**Instructions for the task**
In the records below, find the line that contains "The image size is (904, 1170).", then write out that line and each one after it exactly, up to and including the last.

**Records from a data source**
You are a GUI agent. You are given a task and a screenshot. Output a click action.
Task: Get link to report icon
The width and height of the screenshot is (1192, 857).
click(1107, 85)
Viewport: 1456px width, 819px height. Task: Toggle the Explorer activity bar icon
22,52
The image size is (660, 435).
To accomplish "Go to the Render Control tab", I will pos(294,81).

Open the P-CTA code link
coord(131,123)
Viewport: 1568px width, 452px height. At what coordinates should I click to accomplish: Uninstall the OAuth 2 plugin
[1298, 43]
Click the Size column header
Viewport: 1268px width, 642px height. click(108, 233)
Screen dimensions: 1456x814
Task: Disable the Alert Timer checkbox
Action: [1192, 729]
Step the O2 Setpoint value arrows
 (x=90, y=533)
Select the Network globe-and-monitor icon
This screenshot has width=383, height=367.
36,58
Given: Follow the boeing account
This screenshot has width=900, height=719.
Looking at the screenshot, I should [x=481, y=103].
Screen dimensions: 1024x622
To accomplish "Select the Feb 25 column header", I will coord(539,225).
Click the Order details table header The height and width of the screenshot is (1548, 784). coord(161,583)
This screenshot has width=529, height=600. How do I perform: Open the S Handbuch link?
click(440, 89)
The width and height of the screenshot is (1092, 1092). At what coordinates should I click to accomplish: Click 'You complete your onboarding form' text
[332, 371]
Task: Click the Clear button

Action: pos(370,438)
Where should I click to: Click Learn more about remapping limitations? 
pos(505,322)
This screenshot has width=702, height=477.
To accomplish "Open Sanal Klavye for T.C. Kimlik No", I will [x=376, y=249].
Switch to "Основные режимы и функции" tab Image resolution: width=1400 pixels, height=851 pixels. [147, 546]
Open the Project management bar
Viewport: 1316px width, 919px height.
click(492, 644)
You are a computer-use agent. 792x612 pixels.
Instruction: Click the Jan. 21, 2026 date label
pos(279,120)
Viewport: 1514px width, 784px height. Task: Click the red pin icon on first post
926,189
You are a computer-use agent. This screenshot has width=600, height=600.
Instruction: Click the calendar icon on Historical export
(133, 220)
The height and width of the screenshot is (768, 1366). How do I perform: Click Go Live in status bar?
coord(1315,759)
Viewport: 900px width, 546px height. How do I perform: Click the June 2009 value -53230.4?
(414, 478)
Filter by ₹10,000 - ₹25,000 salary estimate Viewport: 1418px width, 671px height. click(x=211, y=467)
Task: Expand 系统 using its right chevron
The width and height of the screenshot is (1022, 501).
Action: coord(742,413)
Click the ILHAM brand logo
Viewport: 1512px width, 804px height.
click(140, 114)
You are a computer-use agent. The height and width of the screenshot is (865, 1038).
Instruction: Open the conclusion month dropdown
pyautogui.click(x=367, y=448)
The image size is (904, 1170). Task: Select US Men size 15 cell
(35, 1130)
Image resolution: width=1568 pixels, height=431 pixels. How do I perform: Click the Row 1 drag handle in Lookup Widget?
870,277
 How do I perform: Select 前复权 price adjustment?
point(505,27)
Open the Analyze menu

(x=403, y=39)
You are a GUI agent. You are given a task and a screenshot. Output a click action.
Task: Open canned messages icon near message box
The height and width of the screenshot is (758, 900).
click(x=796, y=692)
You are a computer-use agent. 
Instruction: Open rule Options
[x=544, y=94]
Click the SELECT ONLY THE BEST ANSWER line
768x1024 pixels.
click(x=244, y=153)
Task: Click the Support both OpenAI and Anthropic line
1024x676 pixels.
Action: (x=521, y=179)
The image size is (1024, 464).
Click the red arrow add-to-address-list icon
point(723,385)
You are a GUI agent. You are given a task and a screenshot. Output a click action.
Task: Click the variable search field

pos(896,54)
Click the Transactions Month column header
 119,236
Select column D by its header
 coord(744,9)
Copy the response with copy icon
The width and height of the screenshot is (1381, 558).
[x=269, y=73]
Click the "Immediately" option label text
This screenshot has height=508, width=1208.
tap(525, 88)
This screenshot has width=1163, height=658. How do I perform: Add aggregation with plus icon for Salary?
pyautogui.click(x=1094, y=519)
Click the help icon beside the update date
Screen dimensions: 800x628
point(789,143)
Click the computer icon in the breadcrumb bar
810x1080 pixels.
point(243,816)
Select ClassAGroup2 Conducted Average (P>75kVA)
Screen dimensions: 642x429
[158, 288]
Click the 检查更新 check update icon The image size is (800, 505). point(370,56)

**Response for this exercise**
The image size is (904, 1170). Task: Select US Men size 15 cell
(35, 1130)
Image resolution: width=1568 pixels, height=431 pixels. How do I perform: Click the Row 1 drag handle in Lookup Widget?
870,277
 How do I perform: Select 前复权 price adjustment?
point(505,27)
Open the Analyze menu

(x=403, y=39)
You are a GUI agent. You are given a task and a screenshot. Output a click action.
Task: Open canned messages icon near message box
The height and width of the screenshot is (758, 900).
click(x=796, y=692)
You are a computer-use agent. 
Instruction: Open rule Options
[x=544, y=94]
Click the SELECT ONLY THE BEST ANSWER line
768x1024 pixels.
click(x=244, y=153)
Task: Click the Support both OpenAI and Anthropic line
1024x676 pixels.
Action: (x=521, y=179)
The image size is (1024, 464).
Click the red arrow add-to-address-list icon
point(723,385)
You are a GUI agent. You are given a task and a screenshot. Output a click action.
Task: Click the variable search field

pos(896,54)
Click the Transactions Month column header
 119,236
Select column D by its header
 coord(744,9)
Copy the response with copy icon
The width and height of the screenshot is (1381, 558).
[x=269, y=73]
Click the "Immediately" option label text
This screenshot has height=508, width=1208.
tap(525, 88)
This screenshot has width=1163, height=658. How do I perform: Add aggregation with plus icon for Salary?
pyautogui.click(x=1094, y=519)
Click the help icon beside the update date
Screen dimensions: 800x628
point(789,143)
Click the computer icon in the breadcrumb bar
810x1080 pixels.
point(243,816)
Select ClassAGroup2 Conducted Average (P>75kVA)
Screen dimensions: 642x429
[158, 288]
Click the 检查更新 check update icon The image size is (800, 505). point(370,56)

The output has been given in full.